Columbia County's highest-ranking non-elected official has been honored by a Georgia business and government magazine for excellence as a public servant.
County Administrator Steve Szablewski received Georgia Trend's 2007 Excellence in Public Service Award in the category for "county-appointed" officials. An article profiling Szablewski and four other honorees appears in the magazine's September issue.
Judges from the University of Georgia Carl Vinson Institute of Government, the Georgia Municipal Association and the Association County Commissioners of Georgia picked Szablewski and the other honorees for being "unsung heroes who make sure the quality of life remains high in communities across the state," according the magazine article.
As county administrator, Szablewski is the day-to-day manager of county government. A Columbia County planning director during the 1970s, Szablewski started his current role 17 years ago after serving in planning and administrative capacities in Atlanta, Thomson, Aiken County and Augusta.
He took his current job at a time when the county's finances were in dire straits.
Szablewski said when he started in 1990, rapid population growth forced the county to spend more than it received in tax revenue. He said in his tenure he has tried to focus on controlling expenses, making more conservative projections on revenue.
"It's not a one-person show," he said. "It's the accumulation of a lot of people working very hard."

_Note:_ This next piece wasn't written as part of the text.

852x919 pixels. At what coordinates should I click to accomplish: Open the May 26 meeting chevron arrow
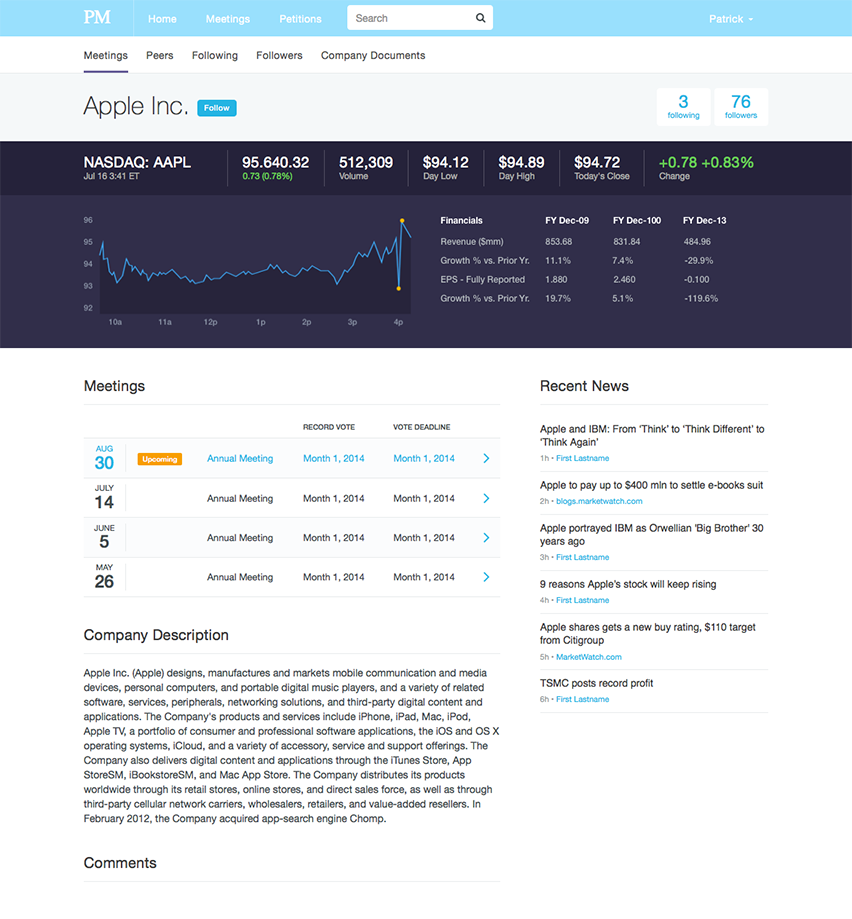(486, 577)
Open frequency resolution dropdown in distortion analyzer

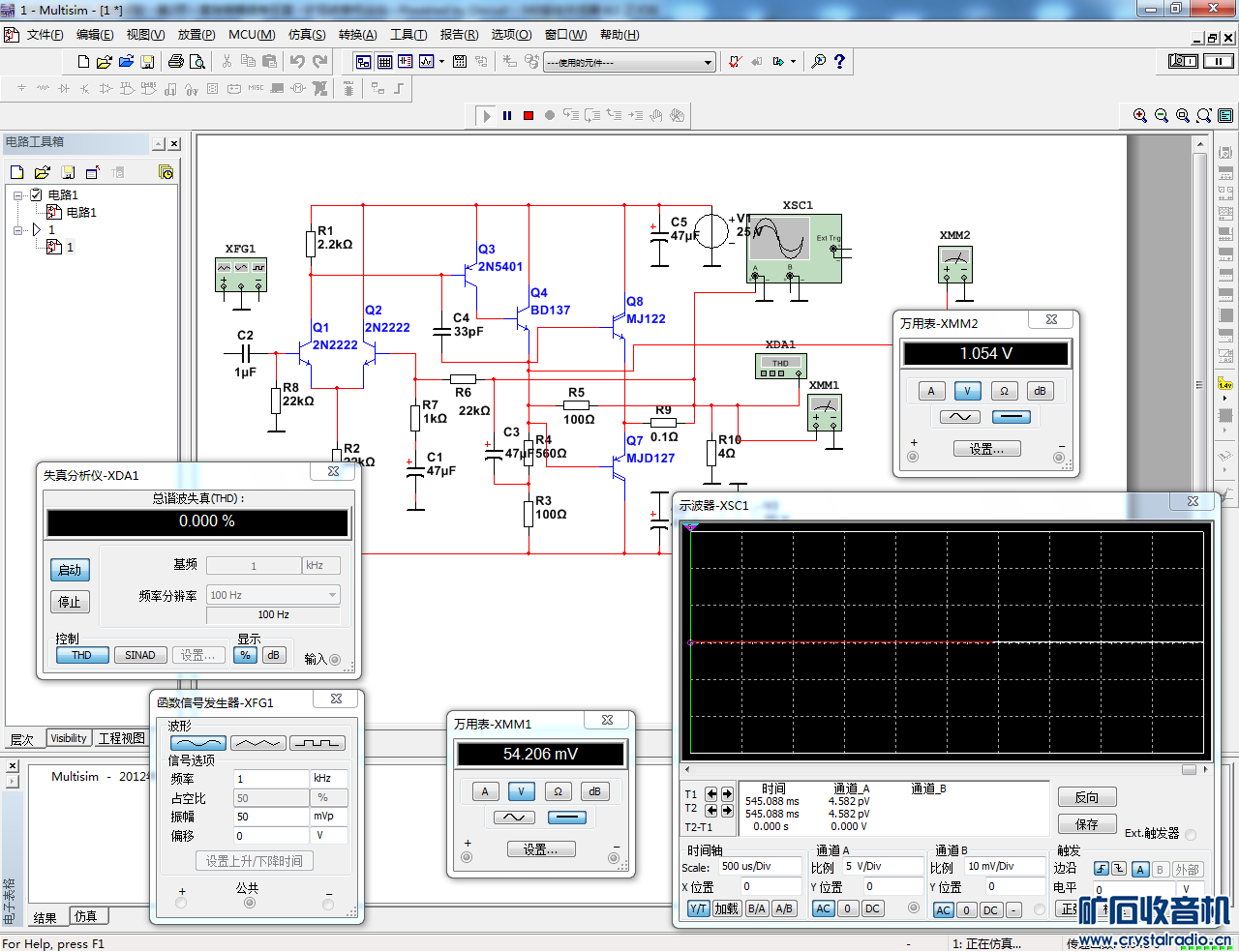click(332, 595)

Szablewski credits county staffers and commissioners for a financial turnaround that has seen the county move from having no bond rating to a AA bond rating. For taxpayers, that means lower interest rates when the county borrows money, as it did with the $43 million Capital Improvements Bond issuance approved by voters in 2006.
County commission Chairman Ron Cross said Szablewski is "underrated" and credited him for his leadership in the 2006 bond issuance, the 2004 smoking ban and the change in fire service to a countywide, 24-hour staffed system.
"He deserves a lot of credit for holding things together for all the years he's been there," Cross said. "I don't think there's a better administrator in the state or the Southeast."
Szablewski said he is honored by the award, but looks forward to completing capital improvements projects and making the county more efficient.
"We don't spend a whole lot of time patting ourselves on our backs, because we always have new challenges," he said.